DIYAOLU: People were shocked, they wanted more. You'd tend to fall in love with the main character and everyone else too, but that main character, you kind of want to know more about him. You want to go deeper into his world like what happens to him, why he does this, what he cares about, a lot of people want to find out more about him and the only way to do that would be to get another one. So that was kind of the main reaction we got from the crowd. It was really good. It went well. It was a nice way to bring people together because obviously. We had just come out of lockdown about a couple of weeks. It was a very nice way, and I remember the lead actor, his parents coming up to me after being like thank you for giving us this opportunity of being able to see our son on screen. But also being able to gather with other people. So yeah, it was a really good experience, and doing the premiere was nice for us to be able to kind of show the work to the public. What are the plans to ensure that the people that you're telling the story about back home, get access to see the film? DIYAOLU: That's a priority for us. At the moment, we have plans to show it on Paus TV exclusively from the 12th of November to the 14th of November, and then it will also be available on YouTube on the 31st of December.

What would you like to say to people back home, that will connect them to the story? BETTENCOURT: Oh, I can take that one. I have so many things to say, and I’m gonna keep it short. So first of all, you're enough. Secondly, please be sure of doing your research before taking anything else that your friends or people that you trust or people that you don't trust might offer you. Please make sure you educate yourself before making a decision that might affect your body and your life, and thirdly, don't let yourself be taken by peer pressure, but that's gonna take to my first point you're enough. DIYAOLU: I think for me, freedom without boundaries is no longer freedom but chaos, so knowing what your boundaries are, don't set your boundaries based on anyone or you know on emotions, but set your boundaries based on how you want your life to be and the life that you want to live. So yeah, always having boundaries, remembering what they are, and understanding that true freedom comes from living within those boundaries.
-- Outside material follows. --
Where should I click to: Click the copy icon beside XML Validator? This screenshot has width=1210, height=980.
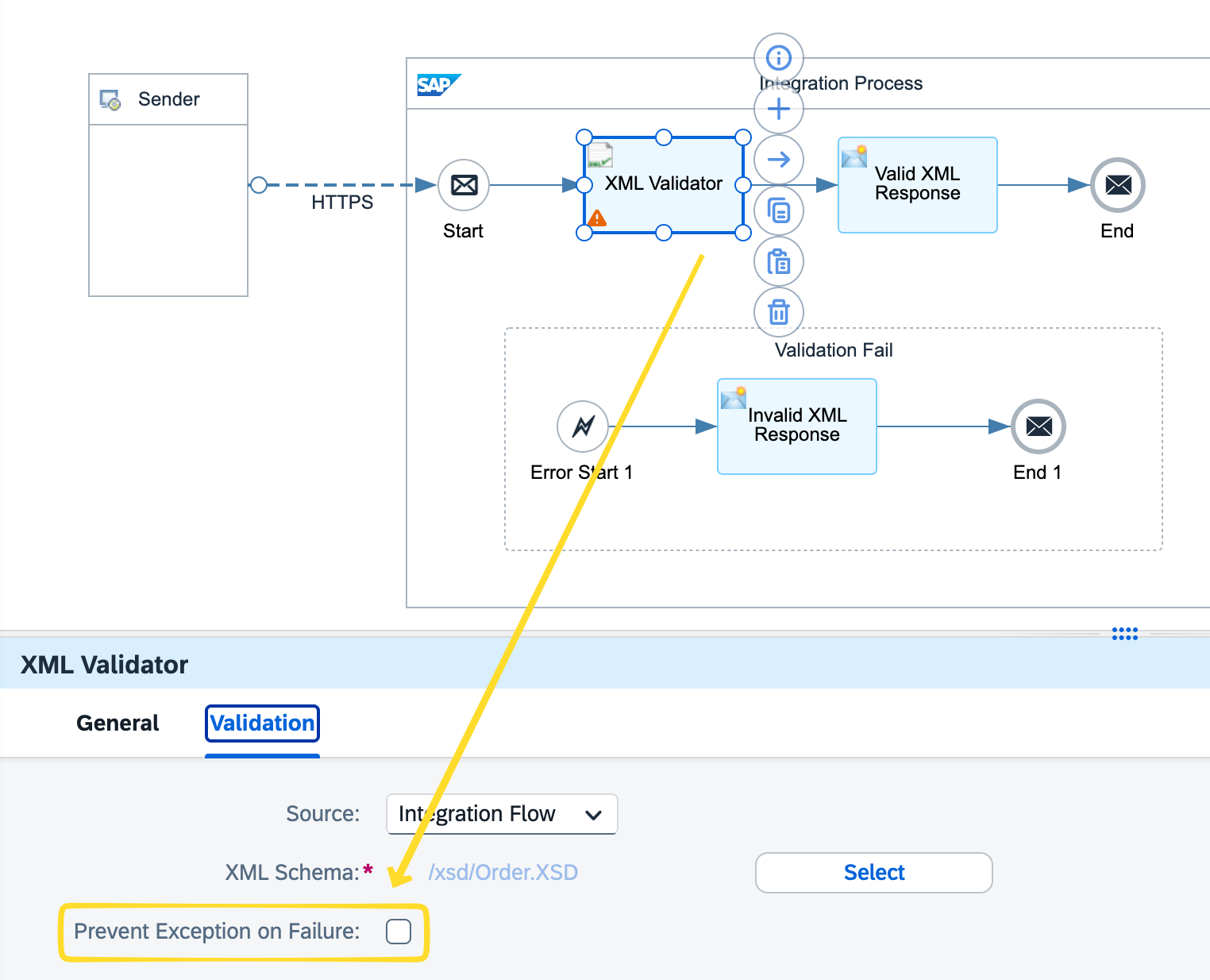[x=778, y=210]
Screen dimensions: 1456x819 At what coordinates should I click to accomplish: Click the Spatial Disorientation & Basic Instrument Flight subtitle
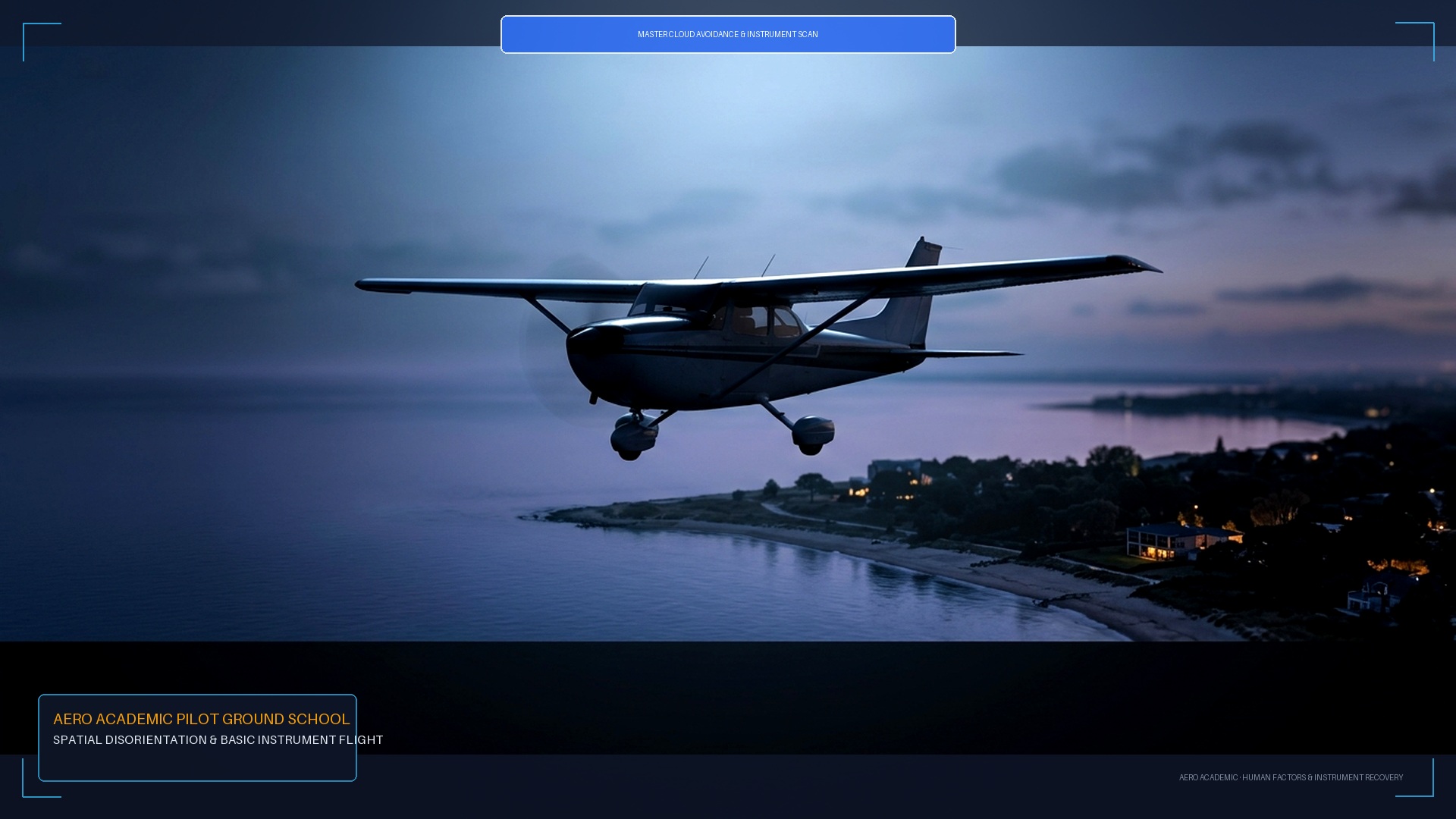tap(218, 740)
This is a first-time project for both of you and the film is such a success right now, how does this make you both feel?


DIYAOLU: I'll just quickly say something. I think it goes back to the point that Sarah and I are very connected, and our synergy is good. It makes me realise that filmmaking is very much about collaboration. You need to make sure that you know collaboration is key. You need to have good relationships with the people you're working with because that's what brings out the best product, so I think for me, the thing I’ve learned the most is trying to find the people that you work well with. Because then the story is just more powerful because it brings its best.


BETTENCOURT: I agree with Marian. but also would like to add that I think there needs to be a shared vision, so it's about relationships, yes, and it's about communication, absolutely, but also about a common vision, common goals. And I would even say for this film in particular for Closed Doors, Marian and I had to be on the same wave in terms of beliefs and also the vision of life, the vision of the message we want to share with the world.